Sheffield Haworth in the News: Bloomberg – U.S. Banks Are More Profitable Than Ever, But Wall Street Pay Is Slipping

Julian Bell, Managing Director and Head of the Americas Sheffield at Haworth, recently spoke to Bloomberg about the decreasing compensation rates on Wall Street, despite Banks in the US being the most profitable they have been for some time.

 

Julian commented on his observations of the market particularly among investment bankers whose pay had been reduced by about a third.  However, competition is still fierce for investment banking talent as advisory boutiques swoop in on talent from big banks, meaning that the full-service banks still must pay more on hiring than they would like to.

 

You can read the article in full here.

 

U.S. Banks Are More Profitable Than Ever, But Wall Street Pay Is Slipping

By Yalman Onaran, Bloomberg.com, 16th September 2019

Goldman Sachs Group Inc.

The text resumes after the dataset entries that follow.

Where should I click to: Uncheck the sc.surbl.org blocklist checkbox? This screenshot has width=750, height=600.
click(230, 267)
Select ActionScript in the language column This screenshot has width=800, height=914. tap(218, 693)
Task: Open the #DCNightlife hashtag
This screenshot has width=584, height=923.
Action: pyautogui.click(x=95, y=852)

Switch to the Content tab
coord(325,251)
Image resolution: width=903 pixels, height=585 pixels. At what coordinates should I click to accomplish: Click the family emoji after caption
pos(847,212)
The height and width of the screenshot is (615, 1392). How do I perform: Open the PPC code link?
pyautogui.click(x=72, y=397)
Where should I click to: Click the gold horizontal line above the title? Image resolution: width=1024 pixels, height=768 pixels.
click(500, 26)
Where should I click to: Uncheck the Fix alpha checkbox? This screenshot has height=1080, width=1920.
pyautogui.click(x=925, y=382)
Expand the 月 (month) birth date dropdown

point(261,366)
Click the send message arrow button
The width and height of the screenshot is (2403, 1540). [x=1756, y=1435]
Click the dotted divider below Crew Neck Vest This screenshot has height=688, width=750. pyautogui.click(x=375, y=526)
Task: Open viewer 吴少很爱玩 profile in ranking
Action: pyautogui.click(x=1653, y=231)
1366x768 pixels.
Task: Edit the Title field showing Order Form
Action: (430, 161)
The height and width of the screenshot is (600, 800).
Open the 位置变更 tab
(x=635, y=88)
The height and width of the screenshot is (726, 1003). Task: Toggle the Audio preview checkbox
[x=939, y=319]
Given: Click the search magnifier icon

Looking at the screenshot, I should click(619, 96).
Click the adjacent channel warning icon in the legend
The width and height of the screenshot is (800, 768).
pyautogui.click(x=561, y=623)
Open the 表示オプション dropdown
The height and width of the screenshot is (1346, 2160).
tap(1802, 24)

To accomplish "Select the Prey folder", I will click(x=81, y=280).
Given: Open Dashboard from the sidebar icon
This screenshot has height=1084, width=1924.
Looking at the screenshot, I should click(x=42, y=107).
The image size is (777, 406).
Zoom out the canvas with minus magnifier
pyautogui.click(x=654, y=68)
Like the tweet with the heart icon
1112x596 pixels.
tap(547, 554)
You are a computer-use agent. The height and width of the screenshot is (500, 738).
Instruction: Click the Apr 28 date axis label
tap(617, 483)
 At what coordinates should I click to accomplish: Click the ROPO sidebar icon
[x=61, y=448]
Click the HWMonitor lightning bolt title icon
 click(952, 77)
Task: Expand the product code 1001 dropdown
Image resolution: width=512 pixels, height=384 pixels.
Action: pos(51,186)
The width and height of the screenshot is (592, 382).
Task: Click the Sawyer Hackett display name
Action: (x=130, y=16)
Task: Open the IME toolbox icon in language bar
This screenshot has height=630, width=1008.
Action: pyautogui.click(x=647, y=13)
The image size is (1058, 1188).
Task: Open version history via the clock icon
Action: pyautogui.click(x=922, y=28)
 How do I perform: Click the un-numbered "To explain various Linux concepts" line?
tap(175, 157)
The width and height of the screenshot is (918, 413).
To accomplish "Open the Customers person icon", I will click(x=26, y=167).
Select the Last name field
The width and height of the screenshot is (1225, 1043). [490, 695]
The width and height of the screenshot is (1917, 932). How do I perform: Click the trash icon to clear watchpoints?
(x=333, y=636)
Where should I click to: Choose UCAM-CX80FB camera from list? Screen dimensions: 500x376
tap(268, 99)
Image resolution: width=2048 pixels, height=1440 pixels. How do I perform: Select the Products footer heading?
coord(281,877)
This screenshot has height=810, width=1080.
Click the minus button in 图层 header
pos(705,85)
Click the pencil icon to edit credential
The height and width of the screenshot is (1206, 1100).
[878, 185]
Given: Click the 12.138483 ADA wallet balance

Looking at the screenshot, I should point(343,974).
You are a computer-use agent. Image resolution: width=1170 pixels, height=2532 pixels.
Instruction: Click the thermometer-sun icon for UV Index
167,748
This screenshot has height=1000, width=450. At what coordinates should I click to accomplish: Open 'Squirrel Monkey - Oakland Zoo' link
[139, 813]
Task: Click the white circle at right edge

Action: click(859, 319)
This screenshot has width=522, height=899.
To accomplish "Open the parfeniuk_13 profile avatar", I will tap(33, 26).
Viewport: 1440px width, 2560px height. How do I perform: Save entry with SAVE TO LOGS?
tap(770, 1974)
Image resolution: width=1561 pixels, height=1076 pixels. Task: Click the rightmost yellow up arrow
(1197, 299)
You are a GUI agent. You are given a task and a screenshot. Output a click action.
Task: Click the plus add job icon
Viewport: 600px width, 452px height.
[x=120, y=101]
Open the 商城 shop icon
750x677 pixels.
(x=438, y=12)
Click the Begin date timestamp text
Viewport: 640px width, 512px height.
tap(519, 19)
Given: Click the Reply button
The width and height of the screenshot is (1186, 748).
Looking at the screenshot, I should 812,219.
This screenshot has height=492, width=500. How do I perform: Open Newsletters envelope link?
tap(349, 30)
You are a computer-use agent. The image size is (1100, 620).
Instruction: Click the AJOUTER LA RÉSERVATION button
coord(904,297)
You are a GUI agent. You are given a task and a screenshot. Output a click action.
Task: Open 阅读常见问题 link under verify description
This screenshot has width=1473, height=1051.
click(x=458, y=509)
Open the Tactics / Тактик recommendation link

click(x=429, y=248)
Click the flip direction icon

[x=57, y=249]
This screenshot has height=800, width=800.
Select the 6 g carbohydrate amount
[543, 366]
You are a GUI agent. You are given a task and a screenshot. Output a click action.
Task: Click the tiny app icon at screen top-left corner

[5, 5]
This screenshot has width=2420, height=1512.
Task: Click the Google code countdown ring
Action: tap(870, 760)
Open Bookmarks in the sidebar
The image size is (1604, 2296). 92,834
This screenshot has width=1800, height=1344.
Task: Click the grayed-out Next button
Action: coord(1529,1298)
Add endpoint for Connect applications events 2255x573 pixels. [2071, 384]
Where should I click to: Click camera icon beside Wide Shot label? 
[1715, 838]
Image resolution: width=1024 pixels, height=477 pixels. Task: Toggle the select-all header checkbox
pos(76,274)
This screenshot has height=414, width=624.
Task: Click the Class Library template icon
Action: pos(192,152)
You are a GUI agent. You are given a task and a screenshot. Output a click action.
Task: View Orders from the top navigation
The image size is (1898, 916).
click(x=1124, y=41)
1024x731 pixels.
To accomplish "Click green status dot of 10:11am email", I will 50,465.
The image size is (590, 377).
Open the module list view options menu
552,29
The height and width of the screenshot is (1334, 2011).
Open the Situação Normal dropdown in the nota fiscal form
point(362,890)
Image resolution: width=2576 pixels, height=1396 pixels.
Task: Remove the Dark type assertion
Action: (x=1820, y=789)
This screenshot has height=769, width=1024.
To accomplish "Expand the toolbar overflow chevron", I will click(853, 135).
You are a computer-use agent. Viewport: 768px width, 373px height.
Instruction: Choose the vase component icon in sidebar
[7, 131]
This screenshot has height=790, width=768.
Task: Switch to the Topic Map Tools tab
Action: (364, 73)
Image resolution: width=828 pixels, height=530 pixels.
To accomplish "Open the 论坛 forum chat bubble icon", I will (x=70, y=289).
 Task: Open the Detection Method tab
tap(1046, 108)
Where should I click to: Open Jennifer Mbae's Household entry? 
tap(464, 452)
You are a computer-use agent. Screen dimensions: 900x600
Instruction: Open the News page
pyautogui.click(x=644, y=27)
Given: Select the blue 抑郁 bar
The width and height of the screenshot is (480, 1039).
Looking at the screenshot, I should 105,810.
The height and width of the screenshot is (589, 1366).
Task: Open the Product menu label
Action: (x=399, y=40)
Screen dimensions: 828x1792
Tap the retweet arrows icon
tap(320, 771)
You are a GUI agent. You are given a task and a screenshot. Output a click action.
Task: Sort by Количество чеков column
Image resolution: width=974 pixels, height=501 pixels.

Chief Executive Officer David Solomon was paid $23 million last year, a third of what his predecessor received in 2007. Other Goldman employees haven’t fared much better.

Compensation per employee is down by 61% at the Wall Street firm when adjusted for nominal wage growth in the period, according to company filings and calculations by Bloomberg. Goldman had the sharpest pay decline among a dozen of the largest U.S. and European banks, followed by Credit Suisse Group AG at 46%. The group had an average reduction of 14%.